- In a paper published in the New
Zealand Medical Journal (Volume 113, Feb 11, 2000), environmental
scientist and long-time campaigner against soy-based infant formulas,
Dr Mike Fitzpatrick, has warned about the risk of thyroid disease
in infants fed soy formulas, high soy consumers and users of isoflavone
supplements:
"There is potential for certain individuals
to consume levels of isoflavones in the range that could have goitrogenic
effects. Most at risk appear to be infants fed soy formulas, followed
by high soy users and those using isoflavone supplements".
The report noted that infants fed soy formulas are
exposed to high levels of isoflavones, which are potent anti-thyroid
agents, and that the risks to normal growth and development were
significant. Fitzpatrick stated that thyroid problems due
to soy might not be recognised "due to difficulties in establishing
a cause and effect relationship" and noted that even experienced
soy researchers may be ignorant of the connection between isoflavones
and goitre. Fitzpatrick also rejected claims that there was
no evidence that isoflavones in soy formulas harmed infants
citing the reported cases of goitre that have occurred in infants
fed iodine sufficient soy formulas.
Fitzpatrick stated his support to the position of
the New Zealand Ministry of Health:
"MOH has found that infants with a history
of thyroid dysfunction should avoid soy formulas and soy milks.
Additionally, there is potential for isoflavone exposure to cause
chronic thyroid damage in all infants fed soy formulas"
Fitzpatrick stated that exposing infants to isoflavones
was unnecessary and that the risk of harm could be avoided if manufacturers
removed isoflavones from soy formulas. "In the interim"
he stated "it is appropriate for medical practitioners to monitor
the thyroid status of infants fed soy formulas"

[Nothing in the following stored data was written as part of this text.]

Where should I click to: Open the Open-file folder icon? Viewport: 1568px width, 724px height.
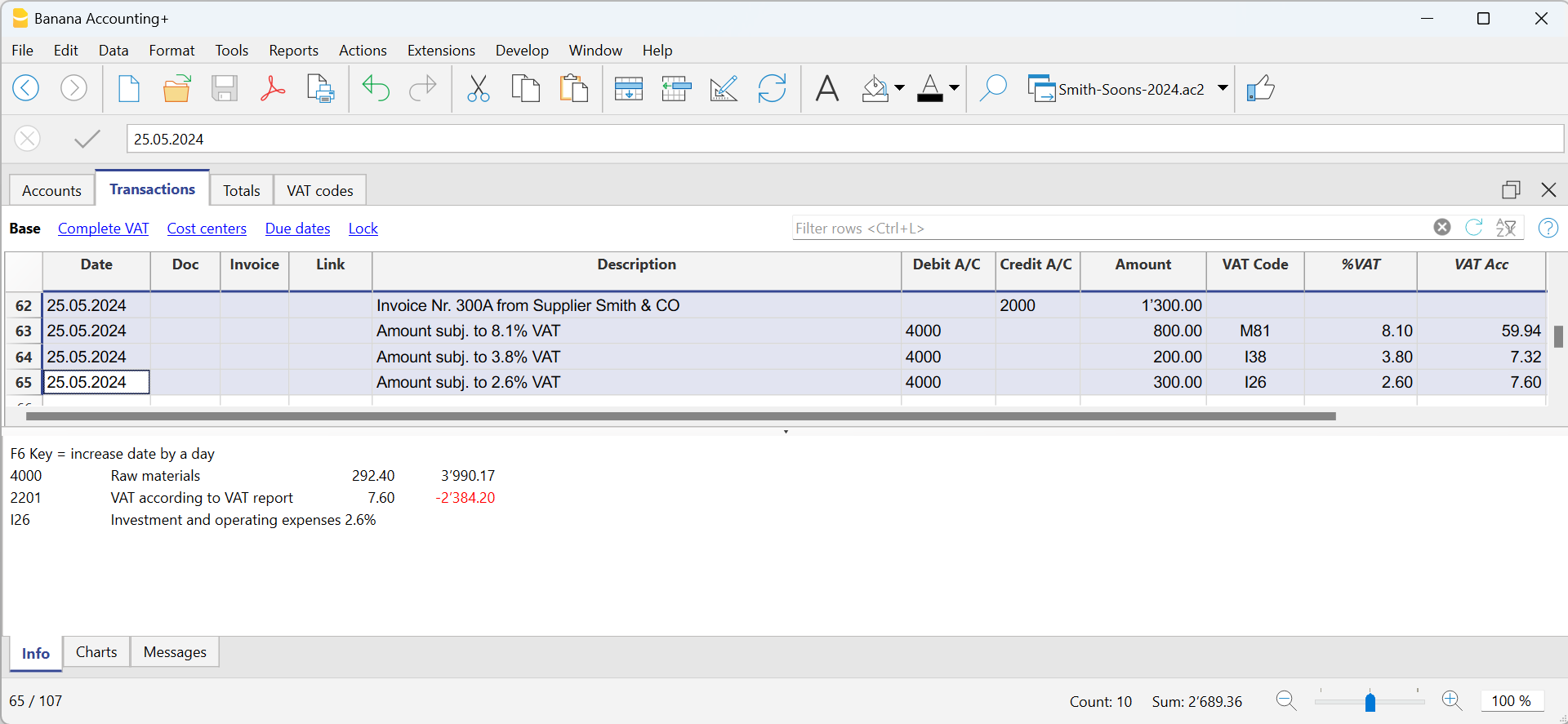pos(176,88)
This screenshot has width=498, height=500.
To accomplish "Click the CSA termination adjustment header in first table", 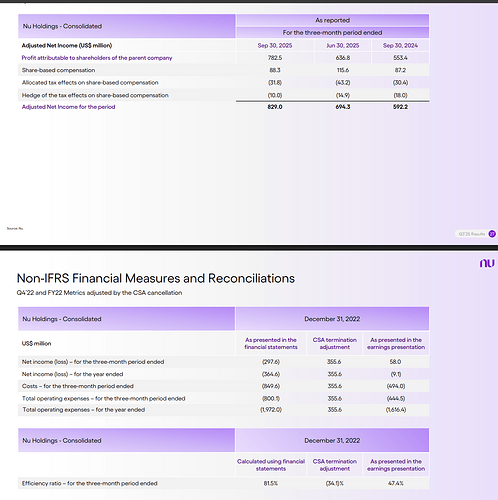I will coord(335,343).
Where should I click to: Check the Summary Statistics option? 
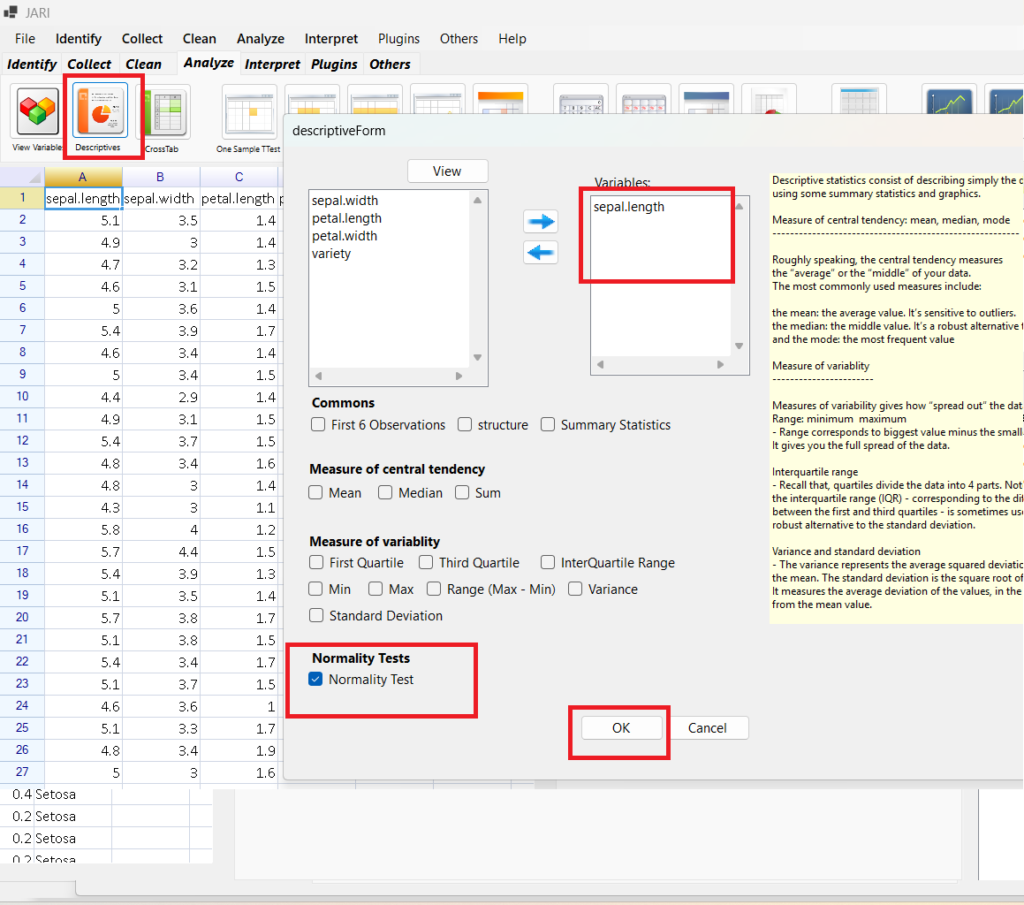coord(548,425)
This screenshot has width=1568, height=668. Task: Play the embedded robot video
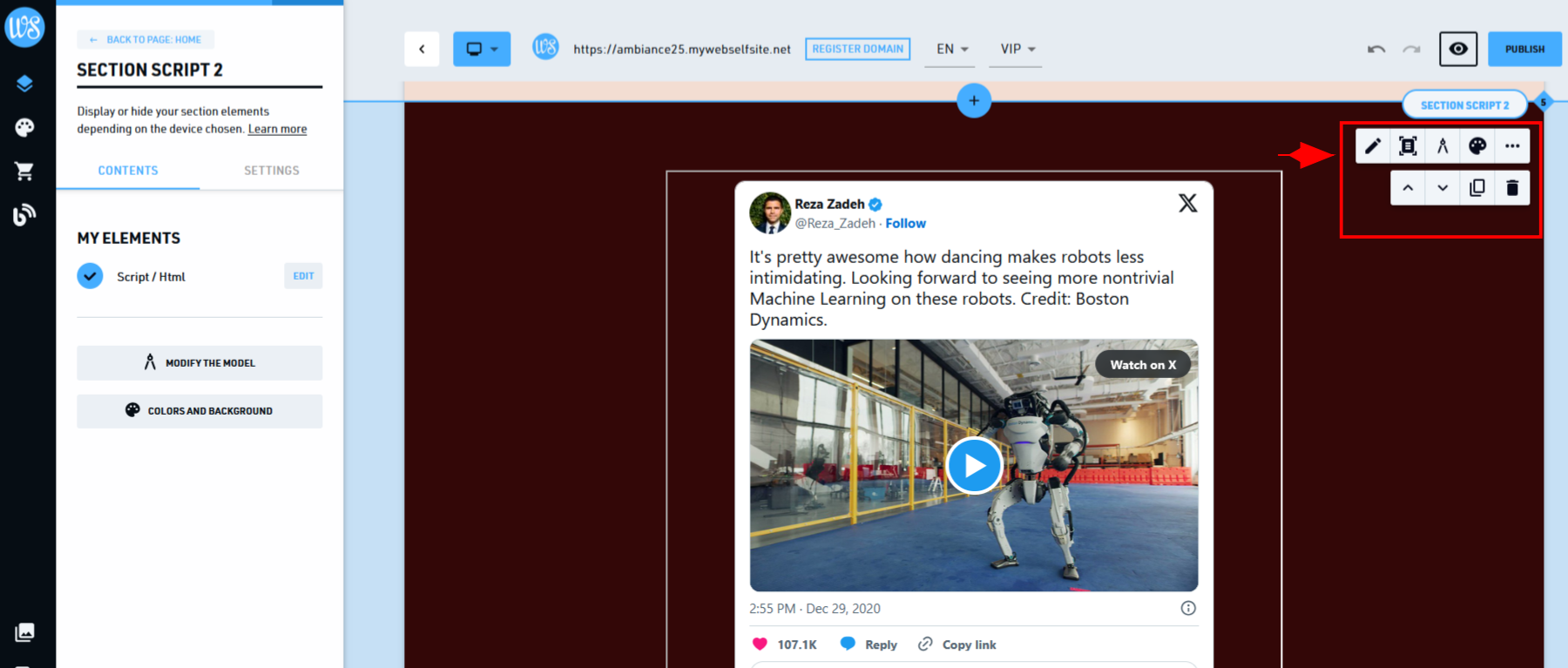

Fitzpatrick also claimed that high soy consumers
and users of isoflavone supplements were also at risk of thyroid
disorders. He stated that the subtle effects of anti-thyroid
agents on thyroid function would most likely be evidenced as subclinical,
or even overt hypothyroidism.
Fitzpatrick also noted that a sporadic pattern of
soy use may also not be without risk since the resulting thyroid
stimulation parallels the classic method for inducing thyroid tumours
in laboratory animals. He recommended "a more cautionary
approach to the use of soy and isoflavone supplements".